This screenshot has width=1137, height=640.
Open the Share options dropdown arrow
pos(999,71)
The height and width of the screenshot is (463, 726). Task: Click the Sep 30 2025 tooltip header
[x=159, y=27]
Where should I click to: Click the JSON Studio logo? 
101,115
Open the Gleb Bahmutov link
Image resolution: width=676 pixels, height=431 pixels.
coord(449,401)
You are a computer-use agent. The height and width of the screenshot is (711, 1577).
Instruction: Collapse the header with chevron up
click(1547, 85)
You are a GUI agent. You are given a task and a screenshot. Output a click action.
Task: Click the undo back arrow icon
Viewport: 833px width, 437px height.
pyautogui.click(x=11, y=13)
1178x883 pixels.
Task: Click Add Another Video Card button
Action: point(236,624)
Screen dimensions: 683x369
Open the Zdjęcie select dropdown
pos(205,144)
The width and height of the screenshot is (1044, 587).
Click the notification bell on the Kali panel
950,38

───

• _Problem_:
Find the lines in the data that include "agent", then copy each of them.

• _Result below_:
You are a computer-use agent. The height and width of the screenshot is (711, 1577).
You are a GUI agent. You are given a task and a screenshot. Output a click action.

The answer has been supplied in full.